* **Task**: Everything from the line with "Click the Core Admin table icon" to the end of the entries should be set down exactly, except the pictures.

* **Records provided**:
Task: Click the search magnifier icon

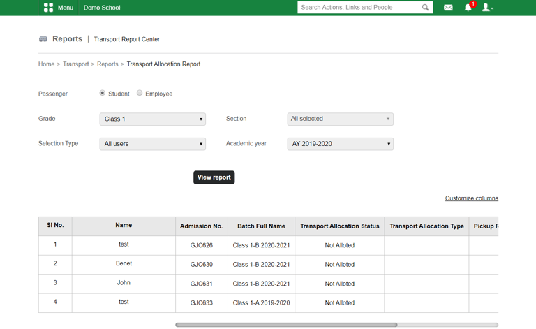Action: pos(425,8)
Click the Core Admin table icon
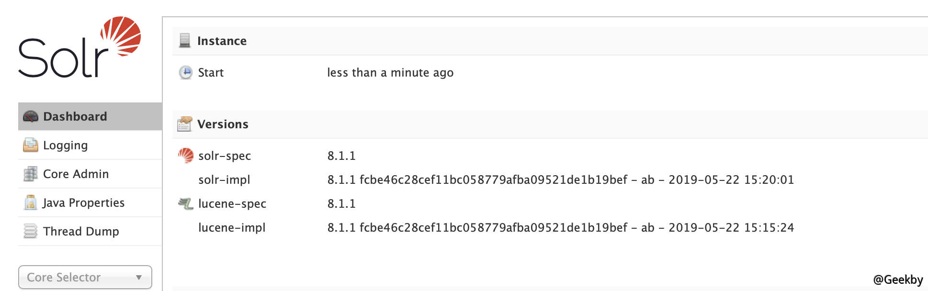The width and height of the screenshot is (928, 291). click(30, 174)
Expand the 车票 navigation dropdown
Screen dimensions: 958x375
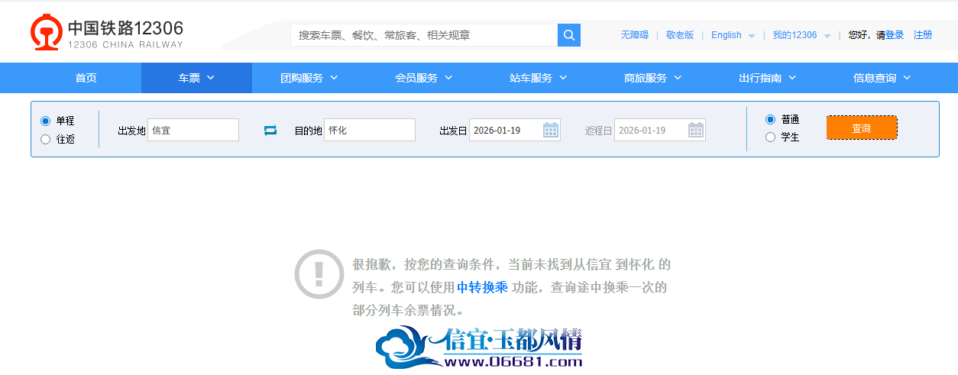point(196,78)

* **Response area**:
Click the Core Admin table icon
The width and height of the screenshot is (928, 291). click(30, 174)
Expand the 车票 navigation dropdown
Screen dimensions: 958x375
point(196,78)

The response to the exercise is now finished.